Hafif yaralar ve dağınık kıyafetlerle evlilik cüzdanı kuyruğunda ilk sırada yer almak için ofis binasının önünde tüm gece neredeyse kamp kurdular.

Her şey son derece normal ve neredeyse hiç romantizm duygusu yok ve kesinlikle düğün çanları çalmıyor, ama-

Dazai, Chuuya'nın onu izlemesini izliyor.

Dazai içgüdüsel olarak eğilir ve Chuuya'nın ' ölüm bizi ayırana kadar ' fısıltısını yakalar ve onu kendi vücuduyla sarar, kızıl kafanın sıcak bedeninin içini ısıttığını hisseder.

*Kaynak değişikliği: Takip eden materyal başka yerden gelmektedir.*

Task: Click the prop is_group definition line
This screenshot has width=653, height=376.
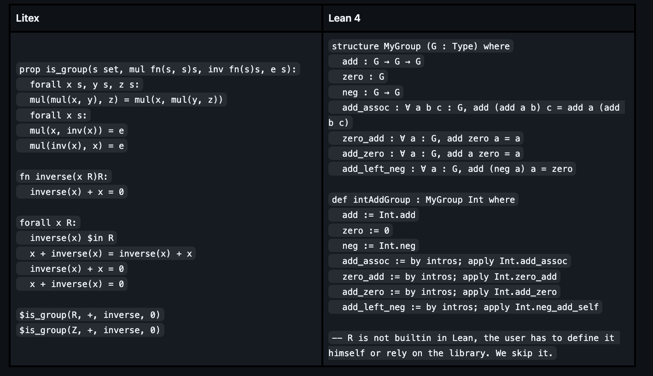Action: coord(158,70)
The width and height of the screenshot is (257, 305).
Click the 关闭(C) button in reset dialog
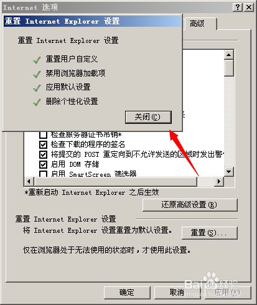148,117
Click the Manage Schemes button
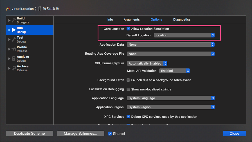The image size is (252, 142). click(80, 134)
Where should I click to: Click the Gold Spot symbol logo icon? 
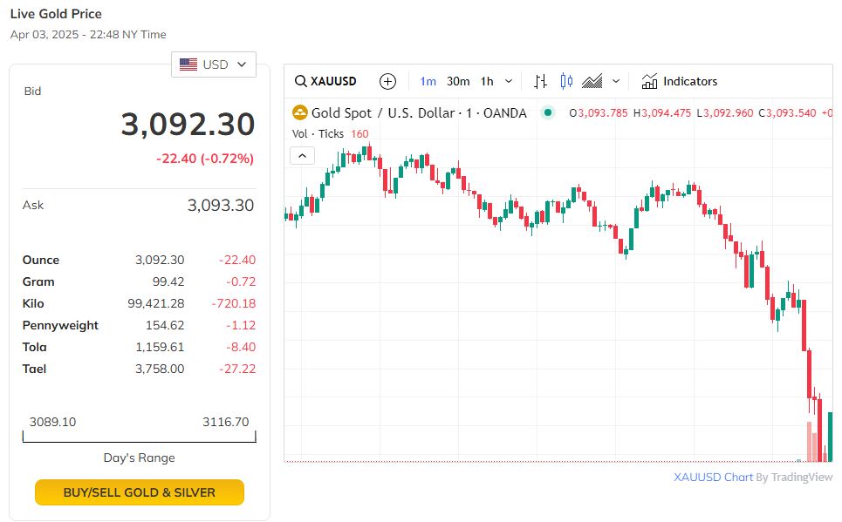(x=300, y=112)
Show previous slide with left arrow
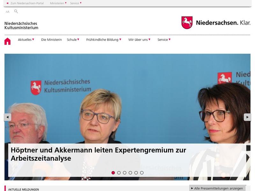The width and height of the screenshot is (255, 191). 7,117
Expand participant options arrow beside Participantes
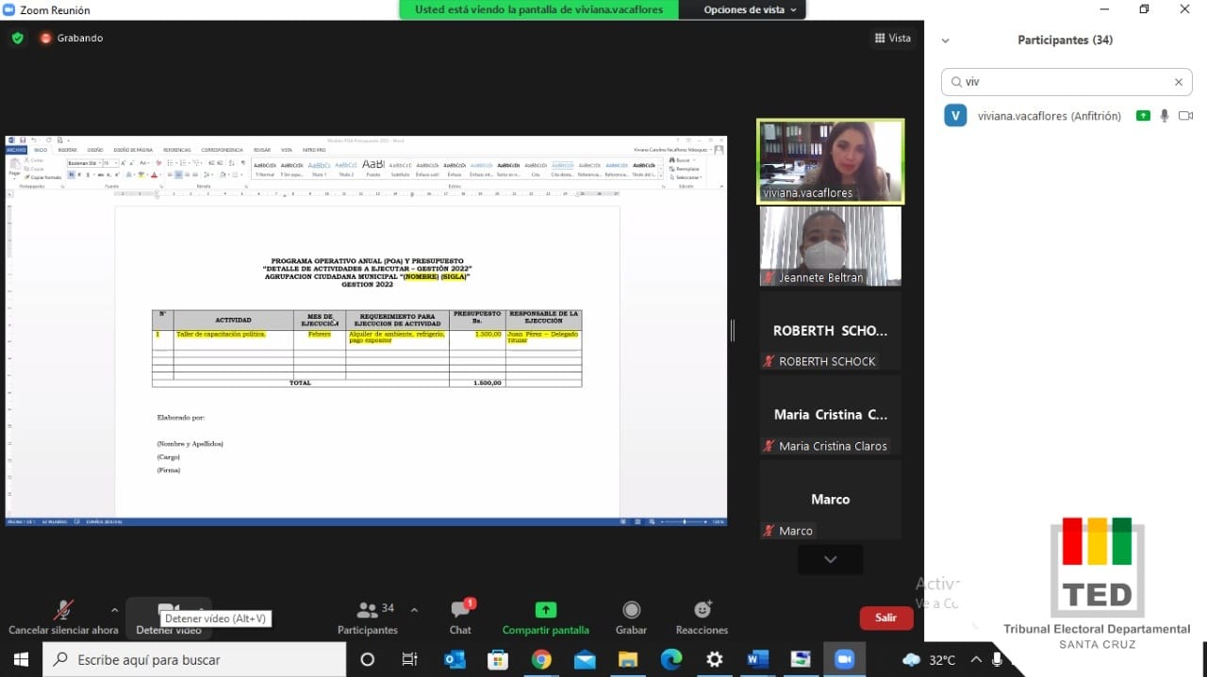1207x677 pixels. [414, 610]
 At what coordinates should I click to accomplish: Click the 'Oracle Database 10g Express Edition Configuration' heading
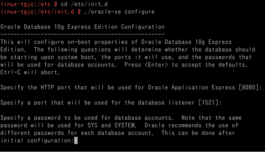[x=83, y=27]
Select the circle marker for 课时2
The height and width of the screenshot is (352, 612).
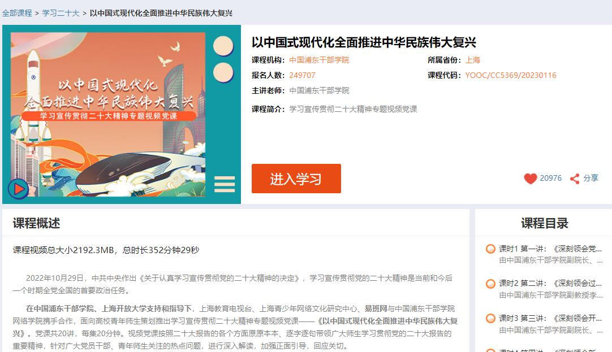[490, 284]
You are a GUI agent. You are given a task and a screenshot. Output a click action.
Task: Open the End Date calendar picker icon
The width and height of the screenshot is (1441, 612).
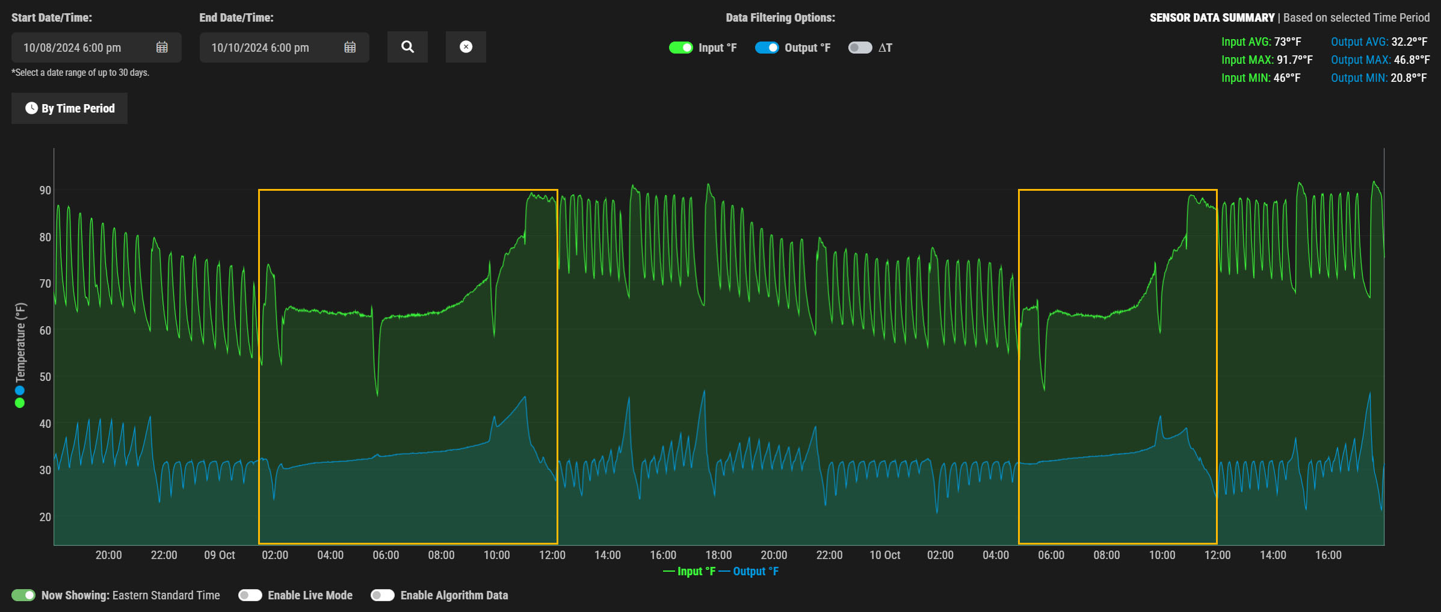point(350,48)
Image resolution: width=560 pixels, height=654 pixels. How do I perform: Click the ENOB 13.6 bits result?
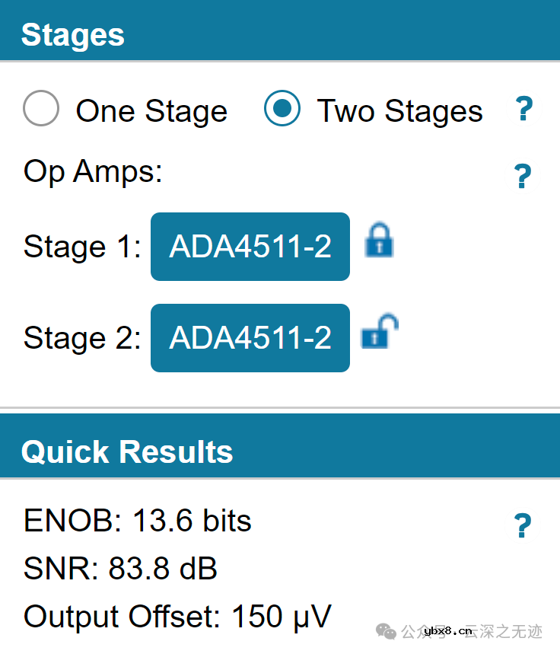click(x=138, y=522)
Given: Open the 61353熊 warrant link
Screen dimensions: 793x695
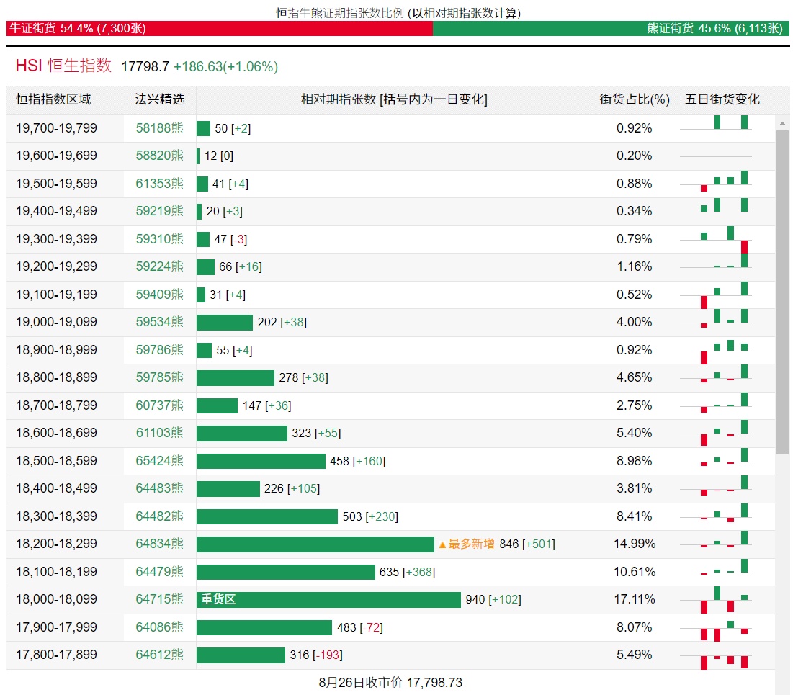Looking at the screenshot, I should pyautogui.click(x=159, y=184).
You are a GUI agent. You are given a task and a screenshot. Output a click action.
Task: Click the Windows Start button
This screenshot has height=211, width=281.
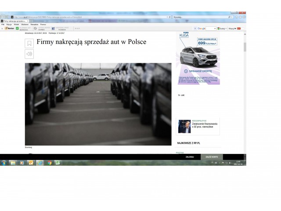coord(4,163)
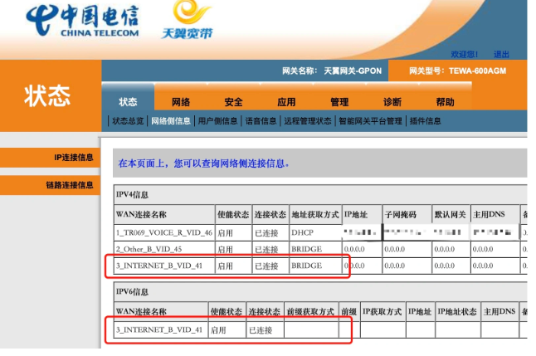Viewport: 536px width, 356px height.
Task: Show the 语音信息 submenu page
Action: 261,121
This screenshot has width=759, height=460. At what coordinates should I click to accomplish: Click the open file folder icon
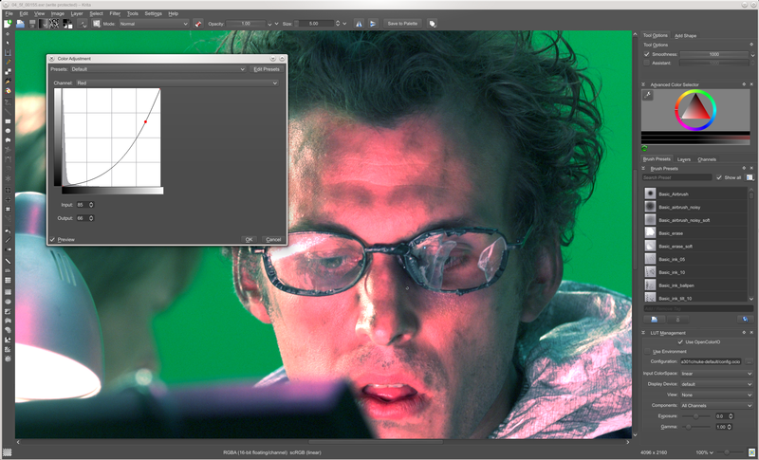point(20,23)
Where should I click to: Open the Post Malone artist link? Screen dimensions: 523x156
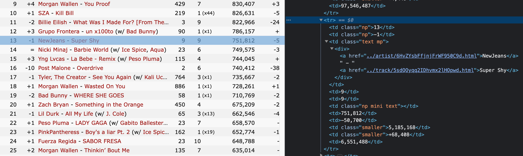coord(54,68)
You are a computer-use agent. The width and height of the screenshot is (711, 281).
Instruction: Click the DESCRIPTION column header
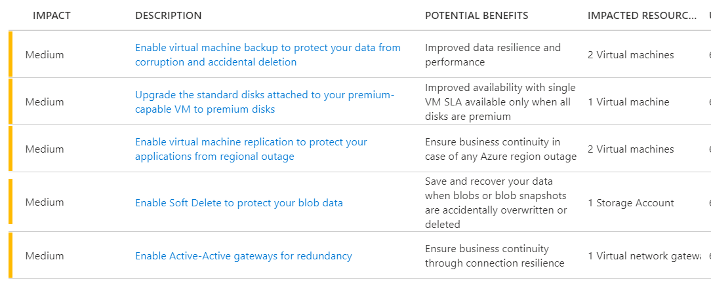(169, 15)
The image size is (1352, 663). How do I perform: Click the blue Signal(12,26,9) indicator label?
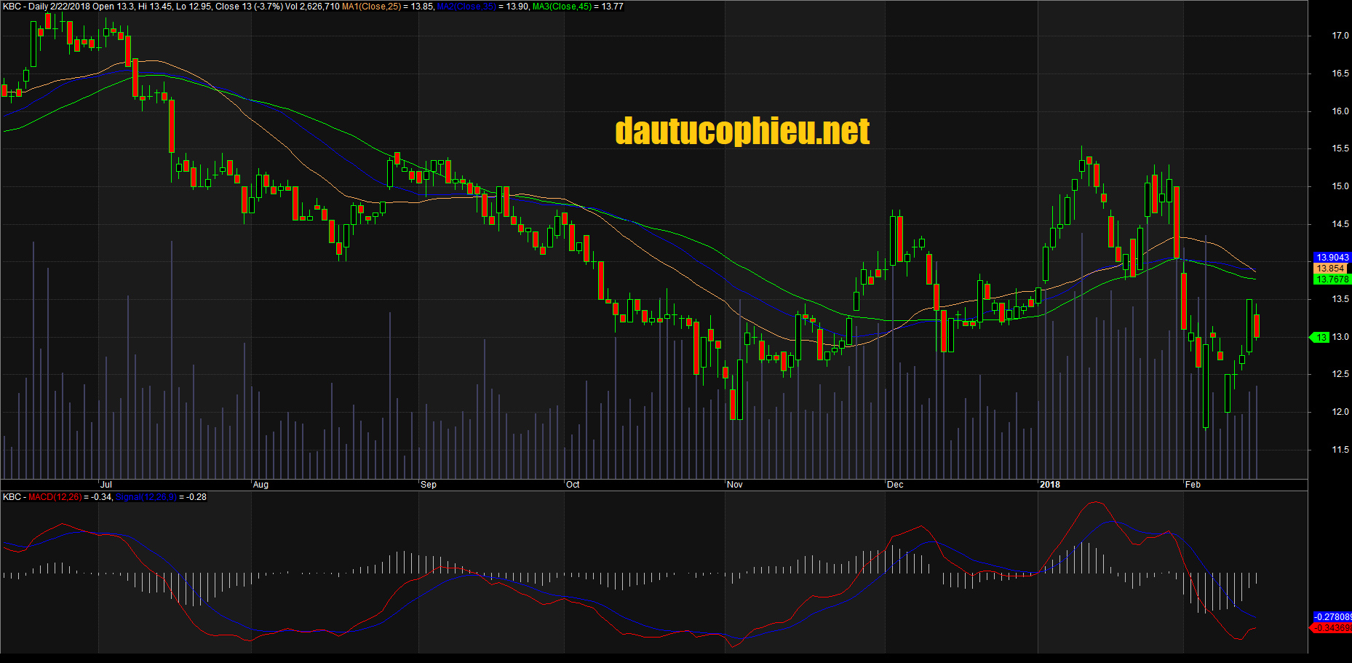[x=146, y=497]
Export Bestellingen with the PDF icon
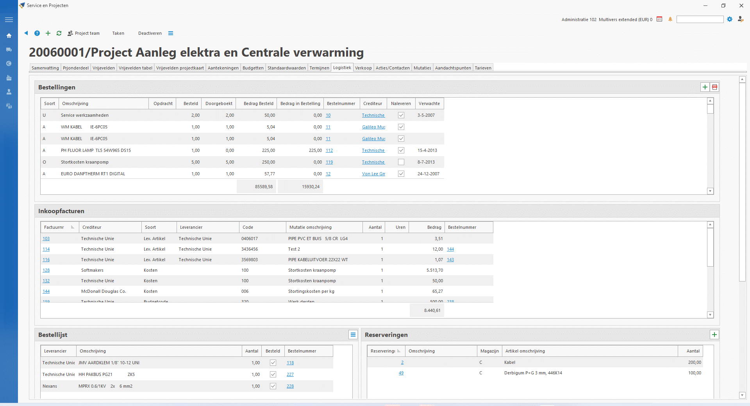 click(715, 87)
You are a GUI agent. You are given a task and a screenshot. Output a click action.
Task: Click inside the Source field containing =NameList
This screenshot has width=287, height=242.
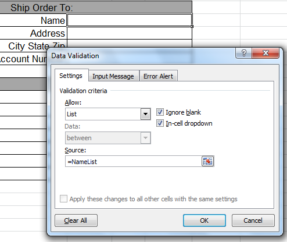[134, 161]
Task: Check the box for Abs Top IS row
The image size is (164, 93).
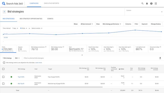Action: pyautogui.click(x=3, y=83)
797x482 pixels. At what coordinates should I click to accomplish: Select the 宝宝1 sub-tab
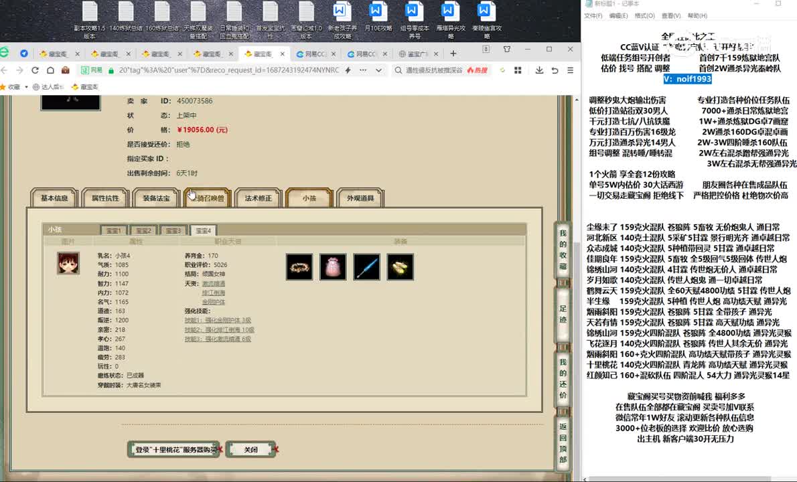(113, 230)
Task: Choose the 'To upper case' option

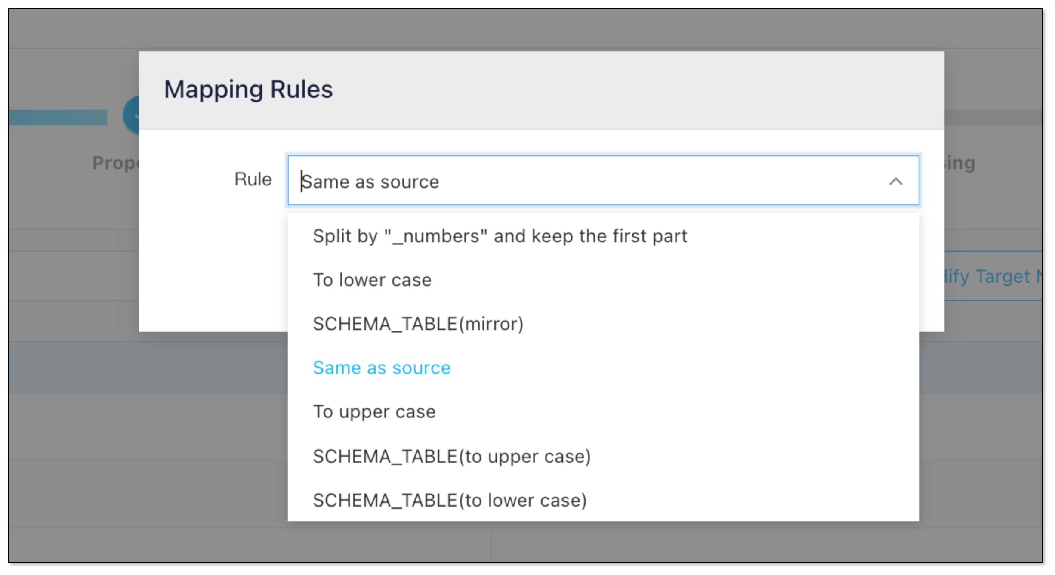Action: [x=374, y=412]
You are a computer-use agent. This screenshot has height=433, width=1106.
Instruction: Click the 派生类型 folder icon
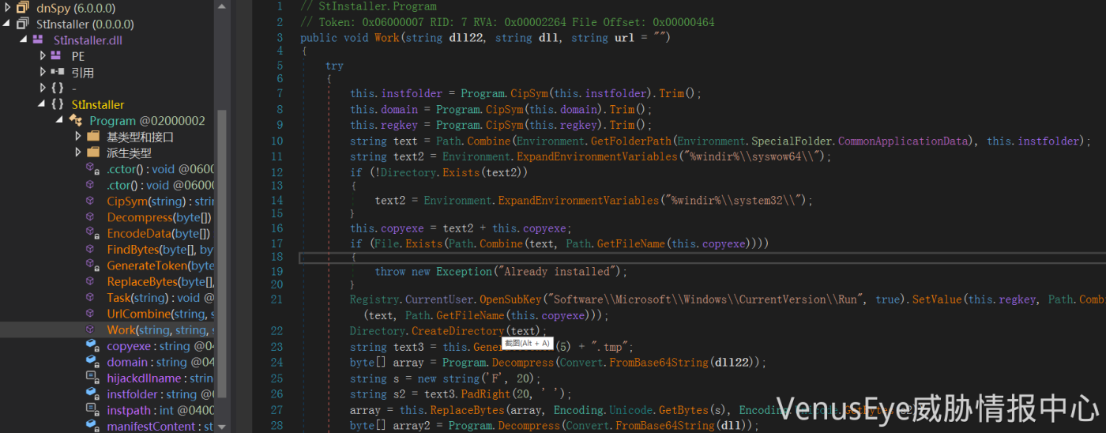pyautogui.click(x=93, y=152)
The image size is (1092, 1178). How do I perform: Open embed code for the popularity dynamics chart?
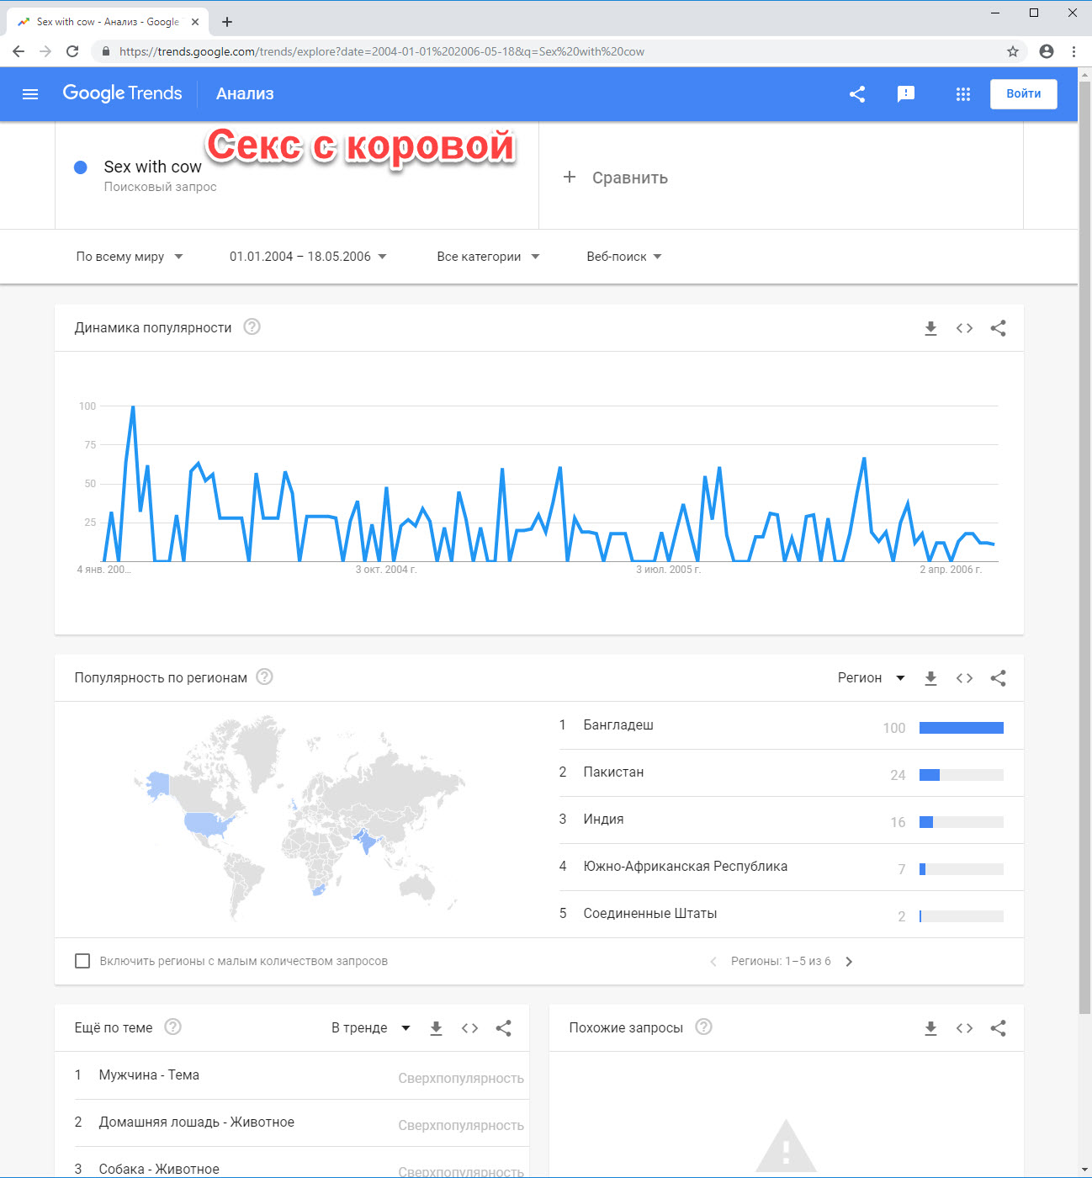point(964,328)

Öpüşmeleri sıcak ve neredeyse fazla saf ve bu onun şimdiye kadar hissettiği en güzel duygu.

Öpücüklerinin ardından Dazai, "Ölüm bizi ayırana kadar," diye fısıldadı.

Chuuya ona gülümsüyor, sevecen ve  kendini beğenmiş bir gülümseme, sanki öteki tarafa gitmeye can atıyormuş, Dazai'nin dünyasını mahvetmeye ve onu yenisini inşa etmek zorunda bırakmaya şimdiden hevesliymiş gibi.

Bunu yapabileceği için Dazai onu tekrar öper.

Ve böylece hayatlarının geri kalanı başlar.